SA_LOCAL_CF=/etc/spamassassin/local.cf
mv $SA_LOCAL_CF $SA_LOCAL_CF.default
echo "
rewrite_header Subject [***** SPAM _SCORE_ *****]
required_score           5.0
# to be able to use _SCORE_ we need report_safe set to 0
# If this option is set to 0, incoming spam is only 
# modified by adding some \"X-Spam-\" headers and no 
# changes will be made to the body.
report_safe     0

# Enable the Bayes system
use_bayes               1
use_bayes_rules         1
# Enable Bayes auto-learning
bayes_auto_learn        1

# Enable or disable network checks
skip_rbl_checks         0
use_razor2              0
use_dcc                 0
use_pyzor               0
" > $SA_LOCAL_CF

Now that I have been running the spam filter for a couple weeks, I have had to whitelist some email addresses that send me emails with strange headers or get sent from “shady” IP addresses. This goes into the same local.cf file.

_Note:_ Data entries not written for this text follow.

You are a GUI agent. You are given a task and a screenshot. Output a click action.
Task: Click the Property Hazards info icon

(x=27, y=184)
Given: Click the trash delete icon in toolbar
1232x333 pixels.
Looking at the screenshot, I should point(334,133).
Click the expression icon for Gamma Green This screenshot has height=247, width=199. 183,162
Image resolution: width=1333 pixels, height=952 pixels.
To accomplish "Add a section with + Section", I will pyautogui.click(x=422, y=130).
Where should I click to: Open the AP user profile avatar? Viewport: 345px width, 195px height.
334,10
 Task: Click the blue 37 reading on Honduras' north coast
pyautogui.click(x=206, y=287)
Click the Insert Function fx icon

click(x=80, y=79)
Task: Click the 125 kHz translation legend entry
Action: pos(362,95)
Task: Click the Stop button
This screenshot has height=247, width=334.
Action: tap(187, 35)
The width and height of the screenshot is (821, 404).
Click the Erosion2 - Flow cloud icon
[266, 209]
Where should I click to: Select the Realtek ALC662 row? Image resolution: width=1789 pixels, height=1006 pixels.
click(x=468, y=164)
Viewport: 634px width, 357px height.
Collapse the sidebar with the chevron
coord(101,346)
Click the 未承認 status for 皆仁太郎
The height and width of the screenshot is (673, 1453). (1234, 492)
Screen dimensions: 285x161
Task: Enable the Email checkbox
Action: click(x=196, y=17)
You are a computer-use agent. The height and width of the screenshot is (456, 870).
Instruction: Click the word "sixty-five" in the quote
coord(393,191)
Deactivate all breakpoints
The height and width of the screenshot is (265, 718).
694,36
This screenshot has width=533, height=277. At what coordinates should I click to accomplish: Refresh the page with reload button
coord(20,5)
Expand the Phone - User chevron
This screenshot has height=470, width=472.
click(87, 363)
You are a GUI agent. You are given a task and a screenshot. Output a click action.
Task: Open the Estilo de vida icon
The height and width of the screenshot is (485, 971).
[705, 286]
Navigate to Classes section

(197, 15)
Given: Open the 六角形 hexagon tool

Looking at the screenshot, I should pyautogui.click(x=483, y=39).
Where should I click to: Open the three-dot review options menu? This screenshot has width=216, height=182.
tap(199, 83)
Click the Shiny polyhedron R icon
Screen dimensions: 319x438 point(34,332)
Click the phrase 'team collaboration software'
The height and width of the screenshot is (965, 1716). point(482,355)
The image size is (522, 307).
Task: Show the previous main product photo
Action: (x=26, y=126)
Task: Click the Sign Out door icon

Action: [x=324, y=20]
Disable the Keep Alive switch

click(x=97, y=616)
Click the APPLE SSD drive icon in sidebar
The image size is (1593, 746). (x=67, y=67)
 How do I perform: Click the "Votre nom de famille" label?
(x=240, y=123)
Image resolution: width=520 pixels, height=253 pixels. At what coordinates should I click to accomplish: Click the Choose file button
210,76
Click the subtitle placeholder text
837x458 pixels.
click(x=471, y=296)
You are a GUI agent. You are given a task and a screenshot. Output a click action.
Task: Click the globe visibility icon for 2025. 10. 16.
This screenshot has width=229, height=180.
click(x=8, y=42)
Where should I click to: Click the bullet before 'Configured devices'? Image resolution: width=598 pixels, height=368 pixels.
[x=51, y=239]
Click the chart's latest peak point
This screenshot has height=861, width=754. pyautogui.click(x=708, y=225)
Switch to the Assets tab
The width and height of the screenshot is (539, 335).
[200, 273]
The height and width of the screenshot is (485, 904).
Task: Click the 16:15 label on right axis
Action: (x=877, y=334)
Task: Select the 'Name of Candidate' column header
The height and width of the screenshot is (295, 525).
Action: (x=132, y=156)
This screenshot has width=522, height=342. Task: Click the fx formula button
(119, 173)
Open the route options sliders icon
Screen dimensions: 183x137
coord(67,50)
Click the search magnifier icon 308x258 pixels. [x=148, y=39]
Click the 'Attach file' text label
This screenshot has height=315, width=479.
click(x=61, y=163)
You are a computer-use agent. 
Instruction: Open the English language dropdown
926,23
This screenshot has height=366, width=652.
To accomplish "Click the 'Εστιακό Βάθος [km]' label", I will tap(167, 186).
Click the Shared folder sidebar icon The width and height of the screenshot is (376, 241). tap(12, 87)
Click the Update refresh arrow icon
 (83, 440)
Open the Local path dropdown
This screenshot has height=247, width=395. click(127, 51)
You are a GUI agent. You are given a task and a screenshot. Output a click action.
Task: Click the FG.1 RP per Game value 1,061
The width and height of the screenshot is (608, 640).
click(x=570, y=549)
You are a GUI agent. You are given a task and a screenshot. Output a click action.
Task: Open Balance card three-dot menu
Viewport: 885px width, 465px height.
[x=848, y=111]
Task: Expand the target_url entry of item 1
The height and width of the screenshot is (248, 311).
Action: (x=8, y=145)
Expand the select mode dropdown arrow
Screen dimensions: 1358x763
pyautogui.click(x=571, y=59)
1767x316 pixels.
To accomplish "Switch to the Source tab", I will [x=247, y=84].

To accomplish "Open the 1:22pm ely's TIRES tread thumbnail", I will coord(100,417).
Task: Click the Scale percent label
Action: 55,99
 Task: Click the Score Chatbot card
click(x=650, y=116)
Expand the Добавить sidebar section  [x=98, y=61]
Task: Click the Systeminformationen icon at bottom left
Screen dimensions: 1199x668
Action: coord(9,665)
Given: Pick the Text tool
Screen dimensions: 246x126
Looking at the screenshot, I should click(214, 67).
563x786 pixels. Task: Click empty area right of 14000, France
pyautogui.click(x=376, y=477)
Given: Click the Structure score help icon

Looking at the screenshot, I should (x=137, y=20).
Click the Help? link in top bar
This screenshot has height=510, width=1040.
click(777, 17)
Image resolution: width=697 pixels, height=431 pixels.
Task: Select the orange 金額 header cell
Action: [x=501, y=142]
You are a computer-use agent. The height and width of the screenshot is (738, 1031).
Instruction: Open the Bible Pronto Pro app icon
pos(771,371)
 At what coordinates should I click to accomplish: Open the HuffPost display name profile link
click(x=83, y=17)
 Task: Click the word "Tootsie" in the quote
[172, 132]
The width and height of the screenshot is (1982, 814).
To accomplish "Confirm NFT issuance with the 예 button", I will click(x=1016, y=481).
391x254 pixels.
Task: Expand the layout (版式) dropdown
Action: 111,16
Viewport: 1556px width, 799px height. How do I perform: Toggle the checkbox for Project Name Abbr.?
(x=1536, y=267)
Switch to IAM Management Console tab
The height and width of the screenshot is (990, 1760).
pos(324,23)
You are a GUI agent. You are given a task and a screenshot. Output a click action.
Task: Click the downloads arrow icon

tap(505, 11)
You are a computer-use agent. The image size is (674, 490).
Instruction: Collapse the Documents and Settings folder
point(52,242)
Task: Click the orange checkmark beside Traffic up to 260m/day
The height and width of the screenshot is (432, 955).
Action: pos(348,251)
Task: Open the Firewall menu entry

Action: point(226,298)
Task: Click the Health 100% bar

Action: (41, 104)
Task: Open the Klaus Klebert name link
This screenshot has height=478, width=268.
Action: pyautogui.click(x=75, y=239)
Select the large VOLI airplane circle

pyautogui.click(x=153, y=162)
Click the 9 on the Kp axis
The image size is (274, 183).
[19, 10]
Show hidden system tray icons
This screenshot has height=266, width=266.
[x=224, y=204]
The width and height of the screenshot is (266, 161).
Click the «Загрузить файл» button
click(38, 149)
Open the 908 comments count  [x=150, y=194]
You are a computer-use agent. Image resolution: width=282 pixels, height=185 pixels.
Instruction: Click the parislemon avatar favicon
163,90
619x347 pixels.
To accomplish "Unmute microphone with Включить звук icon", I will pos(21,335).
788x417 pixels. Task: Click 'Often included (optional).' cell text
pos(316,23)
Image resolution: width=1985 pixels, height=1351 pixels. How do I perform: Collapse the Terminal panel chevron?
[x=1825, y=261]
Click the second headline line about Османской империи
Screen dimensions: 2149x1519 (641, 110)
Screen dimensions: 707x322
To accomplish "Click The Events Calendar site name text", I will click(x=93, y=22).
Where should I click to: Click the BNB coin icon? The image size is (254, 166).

whitelist_from *@hq.acm.org

I find it amusing that emails from the ACM keep getting marked as spam. Next I started SpamAssassin.

/etc/init.d/spamassassin start

Next, I modified Postfix to send emails through the SpamAssassin filter.

POSTFIX_MASTER_CF=/etc/postfix/master.cf
mv $POSTFIX_MASTER_CF $POSTFIX_MASTER_CF.default
sed 's/smtp      inet  n       -       -       -       -       smtpd/smtp      inet  n       -       -       -       -       smtpd\n\t-o content_filter=spamassassin/'  \
$POSTFIX_MASTER_CF.default > $POSTFIX_MASTER_CF
echo 'spamassassin unix -     n       n       -       -       pipe
  user=spamd argv=/usr/bin/spamc -f -e    
  /usr/sbin/sendmail -oi -f ${sender} ${recipient}' >> $POSTFIX_MASTER_CF

Next, reload Postfix so it will use SpamAssassin.

/etc/init.d/postfix reload

Once SpamAssassin is running, you can train it by passing it spam and ham emails.

sa-learn -u spamd --spam --mbox /path/to/spam_mbox
sa-learn -u spamd --ham --mbox /path/to/ham_mbox

After adjusting the spam threshold, training the filter with spam messages that I have acquired over the last year, and whitelisting a few problematic senders, my spam filter has been doing a good job of marking spam as spam. At this point it is easy enough to sort through the email manually and confirm that they are spam. In the future, if it ever gets bad enough, I will be able to automatically delete the messages or filter them into a different mailbox on delivery.